InputThe first line contains a single integer T, indicating the number of test cases.
Each test case begins with two integers N, M. Their meanings are the same as the description.
Then N blocks follow, each one describes a spot of wild monsters.
The first line of each block is there integers Ti, Gi and Ki. Ti is the time, Gi is the units of money, Ki is the number of spots Magina can blink to from here.
Then Ki integer Cij follow, indicating the spots’ ID Magina can blink to.

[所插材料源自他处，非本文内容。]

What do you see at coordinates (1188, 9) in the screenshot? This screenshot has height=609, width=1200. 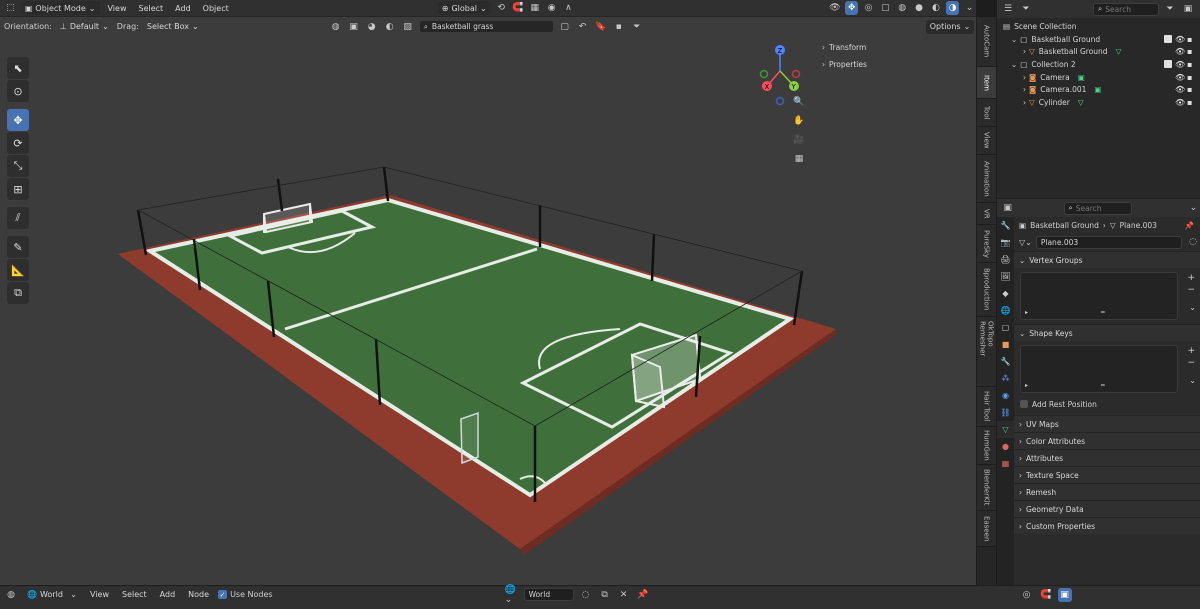 I see `new-collection-icon: ▣` at bounding box center [1188, 9].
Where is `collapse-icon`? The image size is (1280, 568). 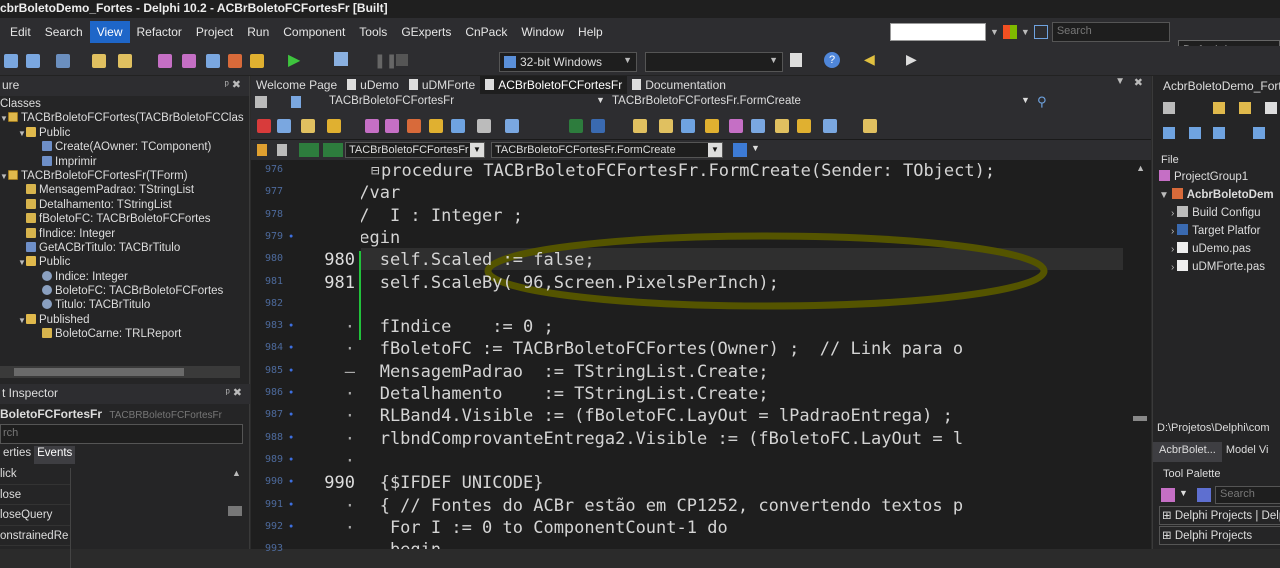
collapse-icon is located at coordinates (1195, 133).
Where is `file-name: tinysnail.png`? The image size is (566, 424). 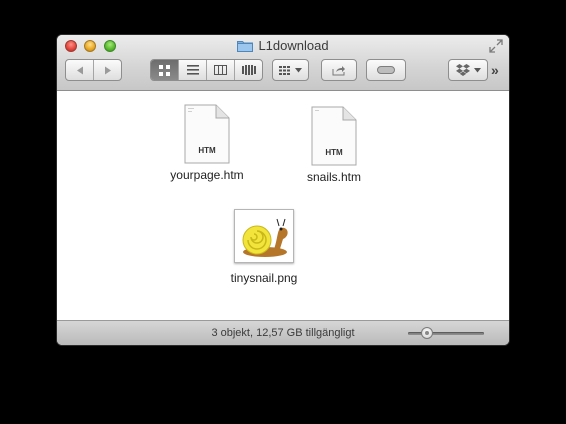
file-name: tinysnail.png is located at coordinates (264, 278).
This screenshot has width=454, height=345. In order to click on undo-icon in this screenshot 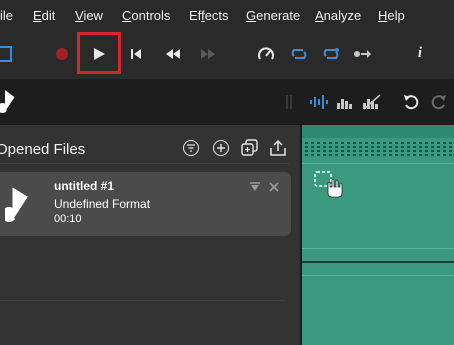, I will do `click(411, 102)`.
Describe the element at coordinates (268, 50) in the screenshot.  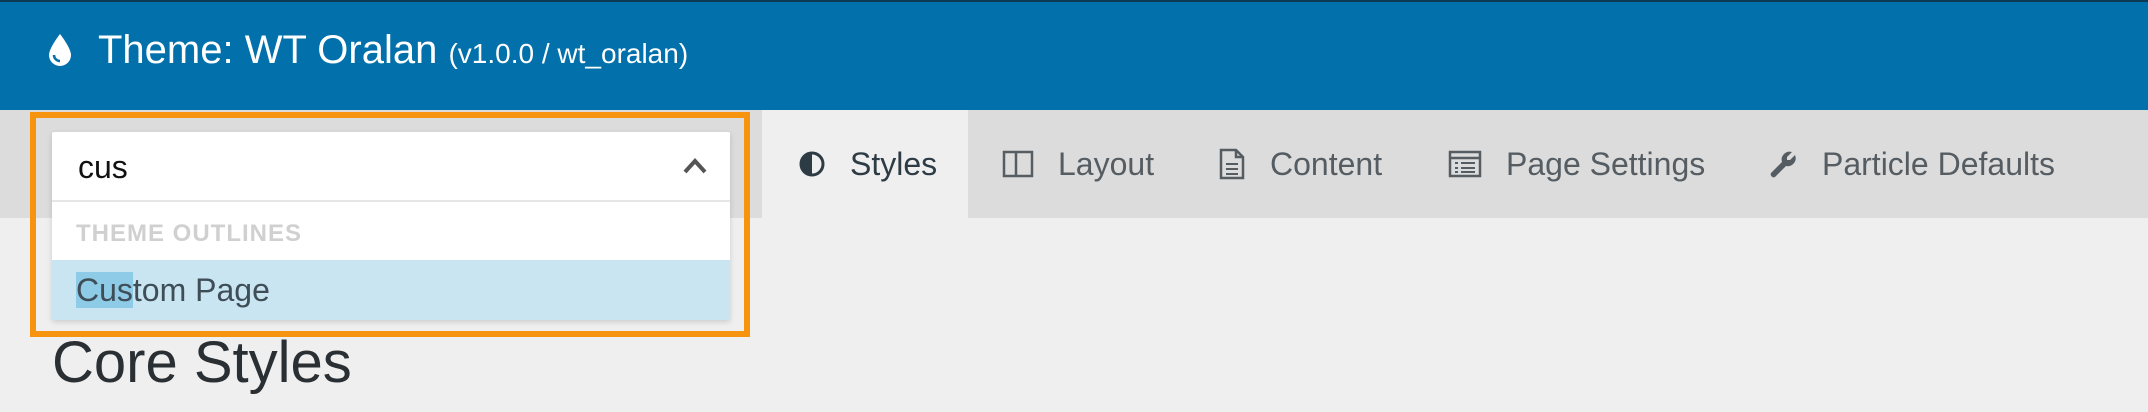
I see `theme-name: Theme: WT Oralan` at that location.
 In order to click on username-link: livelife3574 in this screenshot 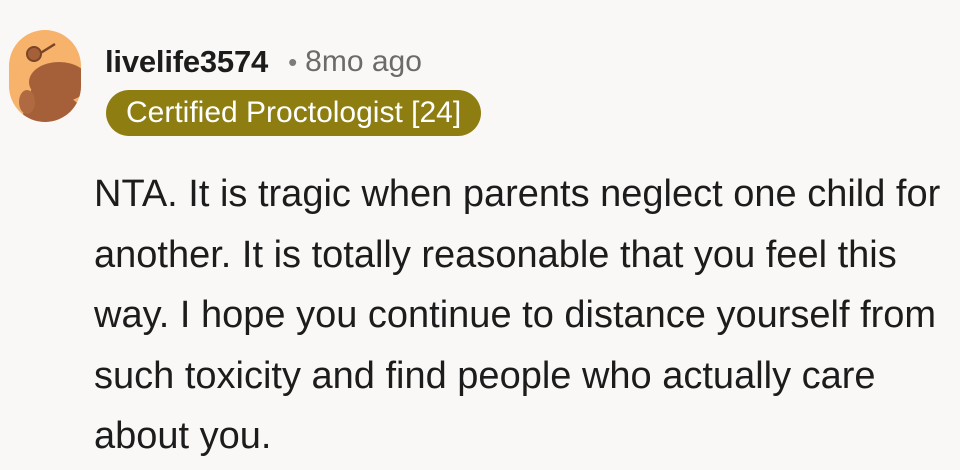, I will do `click(186, 62)`.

You may assume no ID would appear twice.
The spots are described with ID increasing from 1 to N. Input ensure if you can blink from i to j, you can also blink from j to i.
Technical Specification
1. 1 <= T <= 50
2. 1 <= N <= 50
3. 1 <= Ti <= 10000000
4. 1 <= M, Gi <= 1000000000
5. 1 <= Ki < N
6. 1 <= Cij <= N
OutputFor each test case, output the case number first, then the minimum time for Magina to gain at least M units money, if can’t, output “Poor Magina, you can't save the world all the time!”.

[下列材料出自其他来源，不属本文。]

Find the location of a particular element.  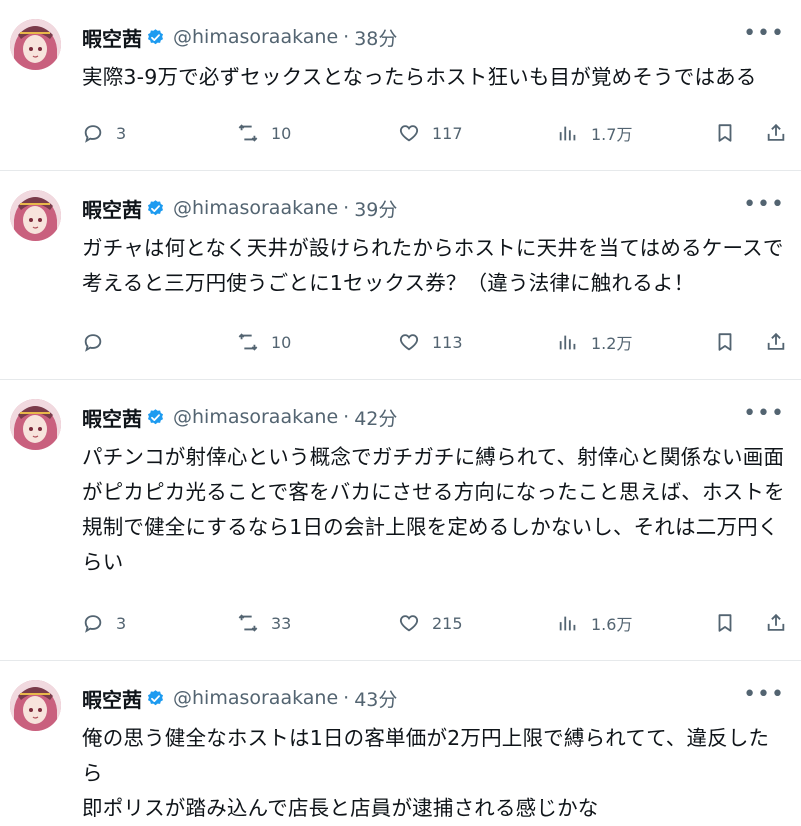

reply-button is located at coordinates (99, 342).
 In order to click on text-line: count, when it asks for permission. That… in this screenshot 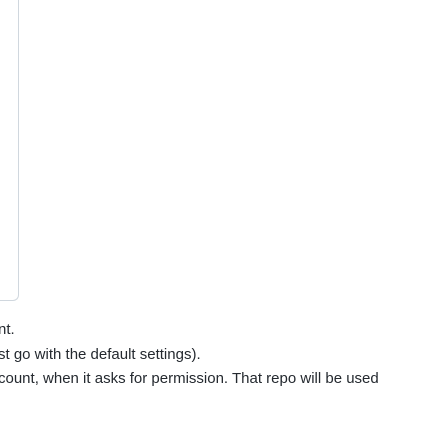, I will do `click(190, 378)`.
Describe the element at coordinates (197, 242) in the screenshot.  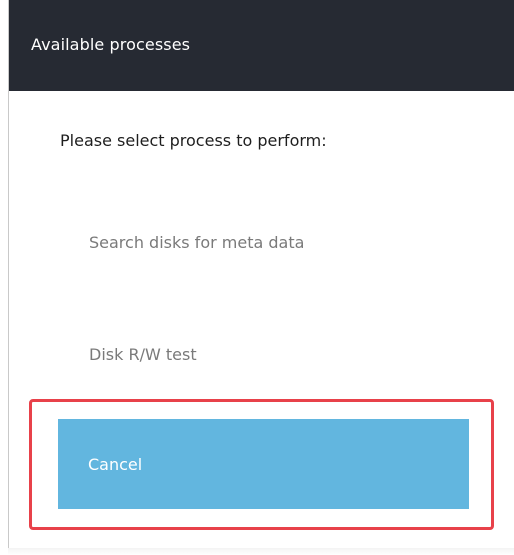
I see `option-label: Search disks for meta data` at that location.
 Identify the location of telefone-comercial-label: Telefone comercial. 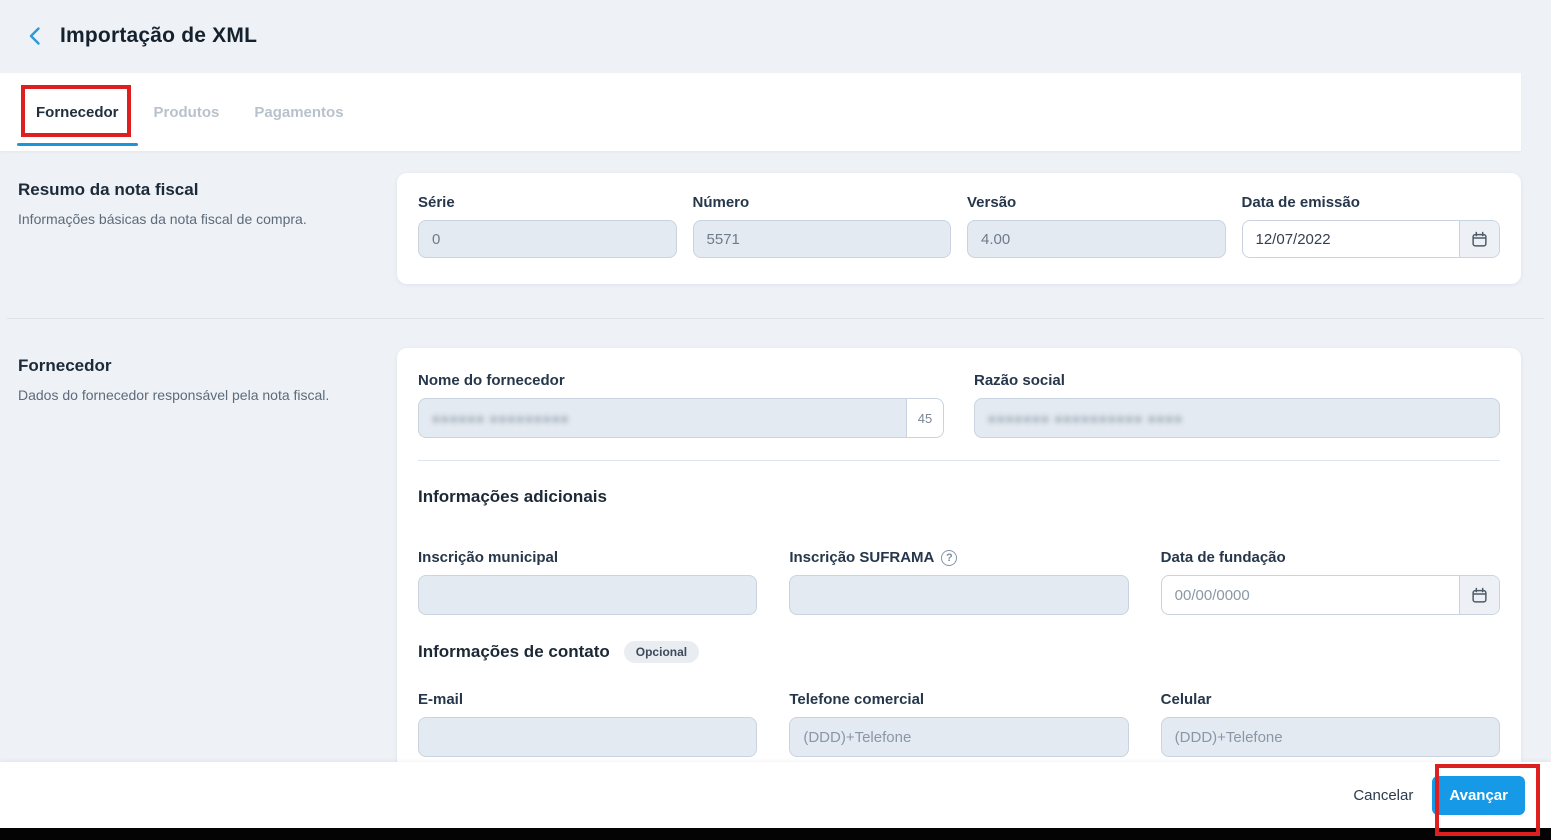
(857, 700).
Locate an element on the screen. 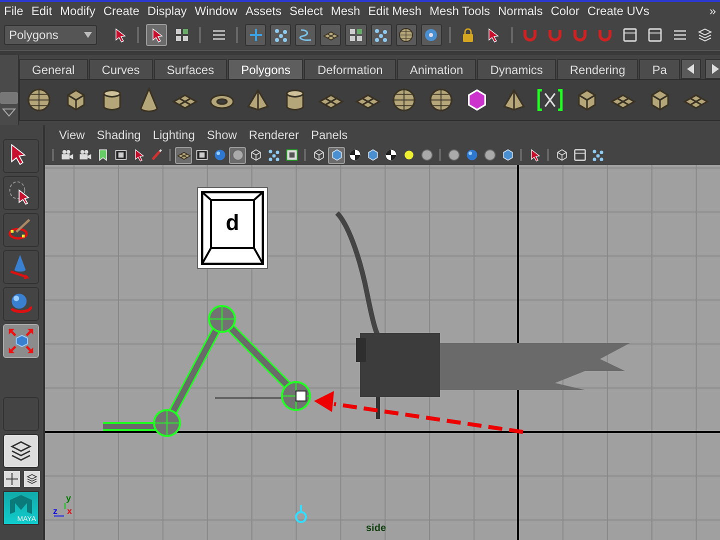 This screenshot has height=540, width=720. rotate-tool-button is located at coordinates (21, 304).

Sample Input31 42 5 01 51 4 04 101 9 03 3 13 3 32 2 44 4 13Sample OutputCase 1: 2Case 2: Poor Magina, you can't save the world all the time!Case 3: 10
【题意】
有n堆野兽,每堆野兽屠杀完完需要花费ti时间,可以增加金钱gi,敌法师有瞬移技能,可以从某堆野兽移到另一堆野兽,题目有给定从哪堆可以移到哪堆。最后问在满足打的金钱多余m的情况下的最少时间。
1 <= T <= 50 , 1 <= N <= 50 , 1 <= Ti <= 10000000 ,1 <= M, Gi <= 1000000000
【分析】
注意看数据范围,如果数据小的话,只是一道简单的01背包。
所以这是一道进化的01背包。
之前打01背包的时候就觉得有很多状态其实是没有用的,我们可以不记录它的啊!
但是即使这样,状态还是有2^50,大神说了,要剪枝,于是我就剪了。
用优先队列。按金钱递减排序,以及花费时间递增排序。我们发现有些状态是没有用的,比如说(5,5)即花费时间5,得到金钱5,以及状态(5,4)花费时间5,得到金钱4,后者明显不如前者,则后者必然可以舍弃。也就是如果金钱少但是时间多,这样的状态可以舍弃。
两个优先队列,其实本质上是滚动数组,为什么要用优先队列呢?其实我觉得放进去之后排个序剪枝就好啦,(用优先队列总给我一种莫名的不安全感),但是东西不能用数组存,因为你不知道大小,只能用容器,那就优先队列吧,反正时间差不多。
剪枝剪得不好会MLE的,嗯,打错也会MLE。
因为联通块的才能一起选,所以就分成几部分做,用并查集求联通块。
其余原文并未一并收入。